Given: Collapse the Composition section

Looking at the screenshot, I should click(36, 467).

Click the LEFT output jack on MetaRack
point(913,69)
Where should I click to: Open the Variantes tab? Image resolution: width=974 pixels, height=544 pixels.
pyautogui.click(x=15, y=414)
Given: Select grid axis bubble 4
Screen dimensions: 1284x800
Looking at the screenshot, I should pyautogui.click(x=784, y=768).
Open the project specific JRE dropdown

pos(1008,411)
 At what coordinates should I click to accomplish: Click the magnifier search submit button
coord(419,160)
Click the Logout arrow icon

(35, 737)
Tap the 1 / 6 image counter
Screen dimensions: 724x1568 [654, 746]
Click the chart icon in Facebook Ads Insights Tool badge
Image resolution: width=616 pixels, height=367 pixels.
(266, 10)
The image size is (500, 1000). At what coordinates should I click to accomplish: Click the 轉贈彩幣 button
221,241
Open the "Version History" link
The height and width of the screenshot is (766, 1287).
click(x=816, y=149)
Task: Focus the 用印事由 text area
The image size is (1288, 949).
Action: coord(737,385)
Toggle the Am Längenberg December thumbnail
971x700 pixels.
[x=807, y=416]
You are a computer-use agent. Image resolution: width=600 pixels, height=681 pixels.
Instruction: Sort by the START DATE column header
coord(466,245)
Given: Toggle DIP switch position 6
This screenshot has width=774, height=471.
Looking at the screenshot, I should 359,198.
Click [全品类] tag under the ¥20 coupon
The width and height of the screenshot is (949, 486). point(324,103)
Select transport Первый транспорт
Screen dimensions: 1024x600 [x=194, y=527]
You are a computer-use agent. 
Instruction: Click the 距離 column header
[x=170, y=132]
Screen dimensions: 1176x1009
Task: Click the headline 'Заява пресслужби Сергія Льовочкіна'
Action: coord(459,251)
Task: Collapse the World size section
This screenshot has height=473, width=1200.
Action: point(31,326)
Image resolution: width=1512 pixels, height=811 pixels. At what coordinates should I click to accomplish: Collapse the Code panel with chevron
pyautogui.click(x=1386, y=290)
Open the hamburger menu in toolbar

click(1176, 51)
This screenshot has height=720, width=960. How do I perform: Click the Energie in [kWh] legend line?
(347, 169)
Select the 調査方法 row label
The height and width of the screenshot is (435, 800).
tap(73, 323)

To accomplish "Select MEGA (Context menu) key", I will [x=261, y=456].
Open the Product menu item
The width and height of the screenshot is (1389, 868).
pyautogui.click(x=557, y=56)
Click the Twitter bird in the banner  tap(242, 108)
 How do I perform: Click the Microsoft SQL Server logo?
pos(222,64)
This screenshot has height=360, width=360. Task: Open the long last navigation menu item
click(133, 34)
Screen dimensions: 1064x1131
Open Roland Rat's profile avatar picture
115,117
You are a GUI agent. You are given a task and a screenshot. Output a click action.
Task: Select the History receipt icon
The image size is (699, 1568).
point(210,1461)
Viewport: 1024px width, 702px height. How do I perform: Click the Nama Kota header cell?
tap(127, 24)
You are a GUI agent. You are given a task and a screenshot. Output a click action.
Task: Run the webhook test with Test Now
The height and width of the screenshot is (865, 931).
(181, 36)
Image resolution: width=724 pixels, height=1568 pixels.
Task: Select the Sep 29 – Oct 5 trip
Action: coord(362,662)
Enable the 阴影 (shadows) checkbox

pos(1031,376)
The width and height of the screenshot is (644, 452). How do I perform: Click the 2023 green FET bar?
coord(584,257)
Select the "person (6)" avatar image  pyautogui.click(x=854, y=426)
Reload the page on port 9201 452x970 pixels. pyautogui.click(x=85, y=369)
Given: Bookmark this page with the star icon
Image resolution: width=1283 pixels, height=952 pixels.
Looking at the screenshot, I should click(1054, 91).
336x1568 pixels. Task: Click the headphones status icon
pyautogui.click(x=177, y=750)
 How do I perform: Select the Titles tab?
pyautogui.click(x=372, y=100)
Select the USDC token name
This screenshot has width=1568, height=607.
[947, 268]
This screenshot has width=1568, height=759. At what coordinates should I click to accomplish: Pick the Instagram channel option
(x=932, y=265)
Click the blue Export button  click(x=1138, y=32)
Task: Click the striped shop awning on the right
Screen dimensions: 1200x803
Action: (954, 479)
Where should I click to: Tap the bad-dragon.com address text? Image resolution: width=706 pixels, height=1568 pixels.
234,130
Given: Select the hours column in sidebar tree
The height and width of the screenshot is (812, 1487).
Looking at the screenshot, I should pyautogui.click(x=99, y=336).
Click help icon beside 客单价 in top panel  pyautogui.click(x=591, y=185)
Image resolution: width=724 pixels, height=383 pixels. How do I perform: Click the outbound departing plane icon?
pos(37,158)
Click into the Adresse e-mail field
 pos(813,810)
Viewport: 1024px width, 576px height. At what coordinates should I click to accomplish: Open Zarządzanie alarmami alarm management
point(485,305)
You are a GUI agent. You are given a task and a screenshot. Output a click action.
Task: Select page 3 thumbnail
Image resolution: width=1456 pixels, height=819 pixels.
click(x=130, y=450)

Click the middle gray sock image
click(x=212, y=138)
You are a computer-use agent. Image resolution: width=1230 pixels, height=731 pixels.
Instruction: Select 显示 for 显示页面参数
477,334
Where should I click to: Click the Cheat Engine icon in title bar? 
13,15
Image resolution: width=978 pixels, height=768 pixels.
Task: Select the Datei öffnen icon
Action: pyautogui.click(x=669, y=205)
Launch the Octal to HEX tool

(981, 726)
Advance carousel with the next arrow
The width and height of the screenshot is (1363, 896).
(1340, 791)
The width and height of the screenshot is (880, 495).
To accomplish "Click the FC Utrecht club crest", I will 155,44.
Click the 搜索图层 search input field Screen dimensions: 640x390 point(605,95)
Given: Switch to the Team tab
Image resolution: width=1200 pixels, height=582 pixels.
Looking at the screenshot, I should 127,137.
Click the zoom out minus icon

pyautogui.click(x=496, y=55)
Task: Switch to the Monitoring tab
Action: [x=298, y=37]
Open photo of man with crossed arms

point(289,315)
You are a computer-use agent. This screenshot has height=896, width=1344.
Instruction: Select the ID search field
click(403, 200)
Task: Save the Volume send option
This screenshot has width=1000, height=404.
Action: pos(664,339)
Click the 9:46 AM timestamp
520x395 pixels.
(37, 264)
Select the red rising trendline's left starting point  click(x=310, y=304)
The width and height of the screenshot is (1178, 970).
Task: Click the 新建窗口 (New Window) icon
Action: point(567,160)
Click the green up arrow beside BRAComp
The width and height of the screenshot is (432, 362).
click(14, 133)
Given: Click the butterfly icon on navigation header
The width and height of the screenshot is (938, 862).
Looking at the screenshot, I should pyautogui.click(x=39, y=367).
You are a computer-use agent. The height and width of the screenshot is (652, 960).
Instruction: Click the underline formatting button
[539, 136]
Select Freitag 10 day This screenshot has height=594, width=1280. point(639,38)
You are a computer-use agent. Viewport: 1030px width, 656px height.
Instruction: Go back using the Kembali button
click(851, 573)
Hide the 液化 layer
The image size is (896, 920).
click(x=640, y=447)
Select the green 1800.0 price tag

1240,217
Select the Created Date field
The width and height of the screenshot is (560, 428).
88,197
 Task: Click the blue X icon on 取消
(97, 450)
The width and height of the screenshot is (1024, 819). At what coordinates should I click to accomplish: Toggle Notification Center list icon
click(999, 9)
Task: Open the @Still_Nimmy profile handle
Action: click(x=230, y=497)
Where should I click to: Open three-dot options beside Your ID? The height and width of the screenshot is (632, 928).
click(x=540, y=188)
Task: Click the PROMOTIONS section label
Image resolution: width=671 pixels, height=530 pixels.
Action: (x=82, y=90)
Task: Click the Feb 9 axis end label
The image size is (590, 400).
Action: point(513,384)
────────────────
TO DO:
Lines in the material above that include the string "page" should be listed.

TASK RESULT:
Reload the page on port 9201 452x970 pixels. pyautogui.click(x=85, y=369)
Given: Bookmark this page with the star icon
Task: Select page 3 thumbnail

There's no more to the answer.